In the 5th and 6th grades, we read The Giver by Lois Lowry. This book centered around the coming of age of Jonas, a young boy living in a fictional dystopian society.
In Jonas’s world, color does not exist, along with books, emotions, memories, pain, and the freedom of choice.
To further analyze the themes of utopia and dystopia, students created their own utopian societies. They were asked to reflect on various aspects of their imaginary society — its monetary system, government, family structure, etc. — and consider what factors make a society a utopia.
As a class, we discussed:
- What are some potential problems with your society?
- Is your society a utopia for everyone?
- Is it truly possible for a utopian society to exist?
Today in class, we listened to Martin Luther King’s “I Have A Dream” speech.
Afterwards, I asked my students to choose a sentence or paragraph in the speech that stood out to them, and explain what it made them think about, and how it made them feel.

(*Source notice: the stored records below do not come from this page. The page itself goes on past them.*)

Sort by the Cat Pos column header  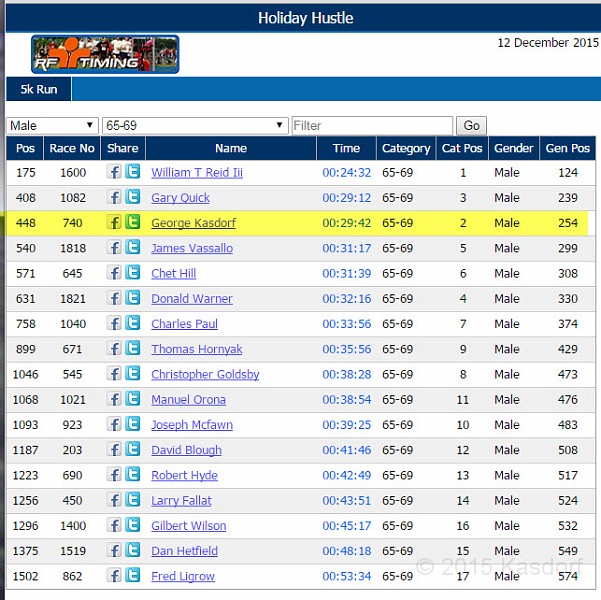[x=462, y=148]
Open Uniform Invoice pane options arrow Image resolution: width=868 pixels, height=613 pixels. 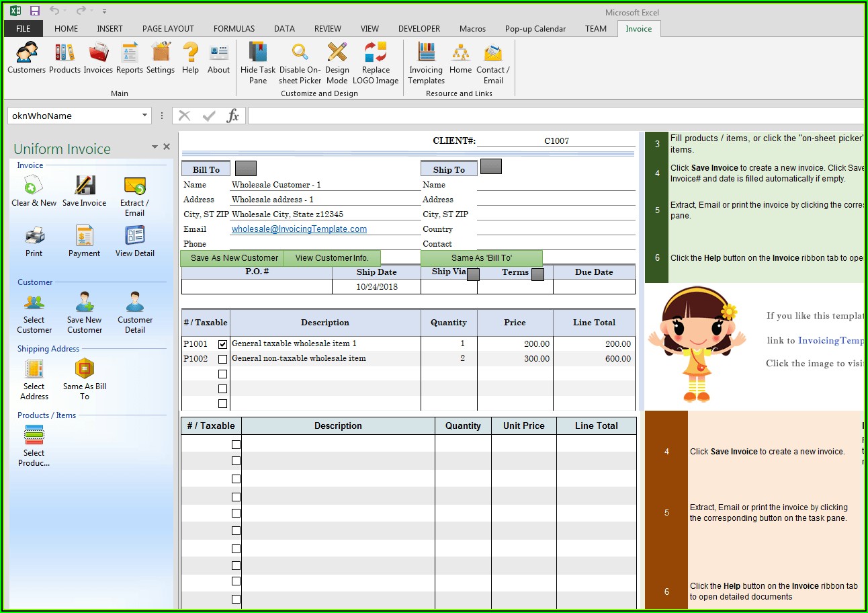(x=155, y=147)
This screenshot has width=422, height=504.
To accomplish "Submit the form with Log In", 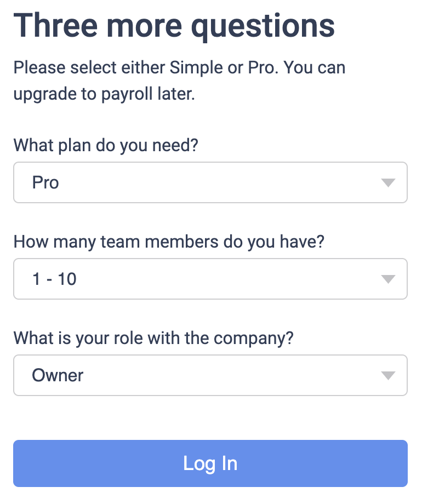I will (x=210, y=463).
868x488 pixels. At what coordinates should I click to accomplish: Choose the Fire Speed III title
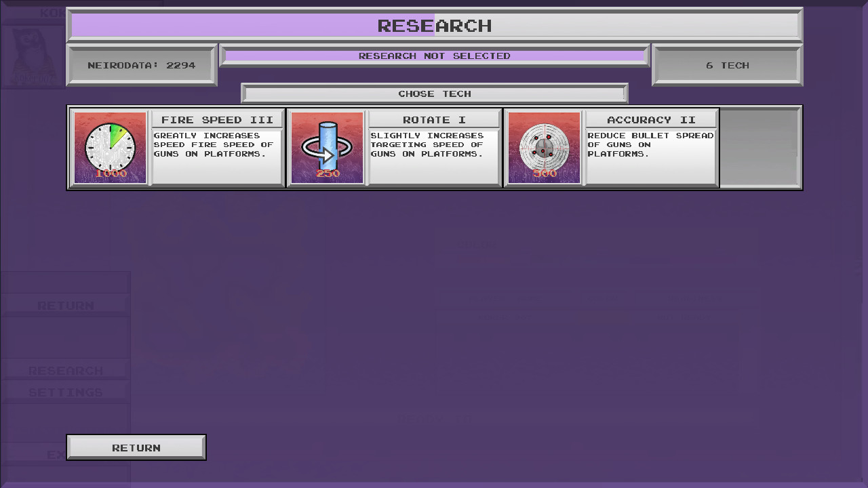click(x=217, y=120)
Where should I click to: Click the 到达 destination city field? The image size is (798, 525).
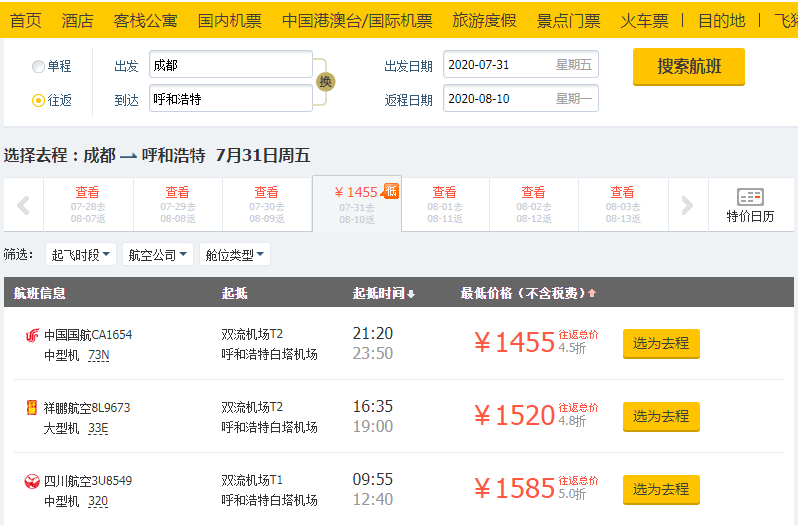point(230,99)
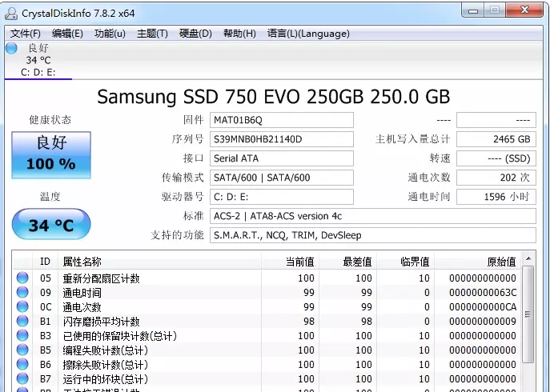Click status orb for attribute 05 reallocated sectors

[x=22, y=278]
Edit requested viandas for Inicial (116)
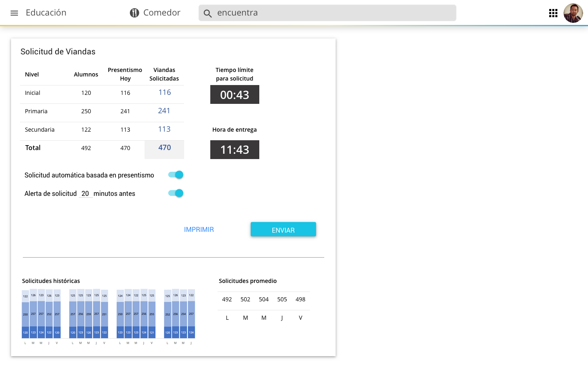The image size is (588, 368). pyautogui.click(x=165, y=93)
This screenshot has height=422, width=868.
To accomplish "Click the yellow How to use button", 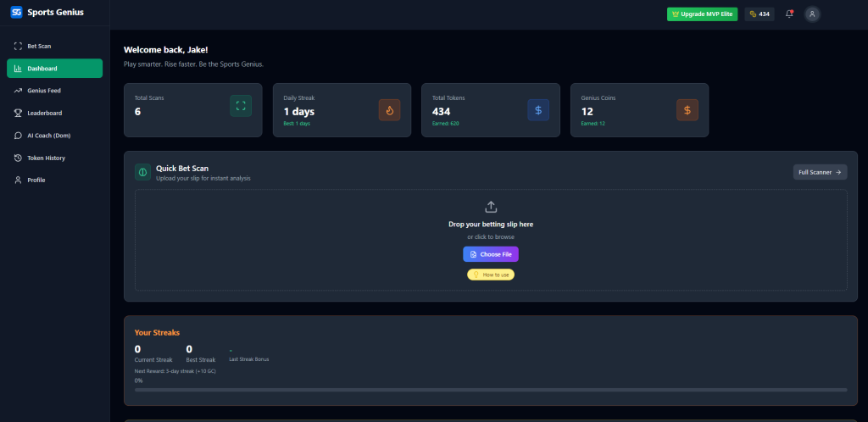I will click(491, 275).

Proud and sad, they told me.
Then we talked what Dr. King meant by the “promissory note” our founding fathers had metaphorically signed, and discussed whether those promises had been fulfilled. We talked about what problems still remain — what issues MLK would still want us to work on, if he were alive today. Even my youngest students could readily point out problems of racism, sexism, homophobia, climate change, etc. I am grateful that these kids are our future.
Soundview’s 7th and 8th graders have been reading To Kill A Mockingbird by Harper Lee. One of the most intense, yet potentially confusing parts of the book occurs towards the end of the novel, when one of the main antagonists, Bob Ewell, is found dead.
To most readers, it is not immediately clear who killed Bob Ewell and how. There are some murder weapons found at the scene, and a list of possible suspects — one of whom is the narrator’s own brother.
So to get to the bottom of this murder mystery, students broke up into groups to re-enact the events that occurred on the night of Bob Ewell’s death. After reading the relevant passages, students formed “acting troupes” and selected from a series of grisly murder weapon props:
They then each picked a character role and began to rehearse their skits. It was great to see the kids refer back to the text, using specific details and quotes as they debated with their group members about the various possible theories of “what really happened.”
The next day, they performed their skits for their classmates. As can be expected, there was a good mix of the gruesome and the hilarious (as well as a bit of artistic license).
To wrap it all up, we discussed the different theories presented by each of the groups, and together did a bit of whole-class “detective work” to determine who the true murderer of Bob Ewell was. But we won’t spoil it for you … you’ll have to read the book for yourself!